Britain's government desperately wanted a robust number to justify its austerity policies, and seemed at least pleasantly surprised.
"Today's figures are an encouraging sign the economy is healing. Despite a tough economic backdrop, we are making progress," Treasury chief George Osborne said. "We all know there are no easy answers to problems built up over many years, and I can't promise the road ahead will always be smooth, but by continuing to confront our problems head on, Britain is recovering and we are building an economy fit for the future."
The positive result — however small — can only offer a boost to the confidence of small and medium sized business, seen by many observers see as critical to reviving the moribund economy.
Stephen Pegge, a director for SME markets at Lloyds Banking Group, which makes loans to small and medium-sized businesses, said that the number of startups is rising, which is consistent with growth.
"Many businesses will feel more upbeat about the future as a result of today's figures," he said in an email. "My hope is that this optimism will stick and that businesses will be encouraged to borrow and invest for growth.

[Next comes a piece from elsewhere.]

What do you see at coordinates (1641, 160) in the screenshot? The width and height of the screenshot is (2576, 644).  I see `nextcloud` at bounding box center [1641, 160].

Investment after all, is the only way to ensure growth is sustained."
The opposition Labour Party has pressured Osborne to ease off on budget cuts designed to reduce the deficit, which stands at 7.4 percent of annual GDP.
The International Monetary Fund has signaled it will judge Britain closely at an upcoming review and has suggested that the government might want to reconsider the pace of its austerity measures to help the economy, whose output was worth 1.4 trillion pounds ($2.1 trillion) in 2012.
A closer look at Thursday's figures showed the services sector contributed most of the growth in the first quarter but industrial production also helped. A sharp drop in construction offset some of those gains, though.
Other economic indicators also remain weak. Inflation is rising faster than wages, meaning living standards are slipping, and unemployment is high at 7.9 percent.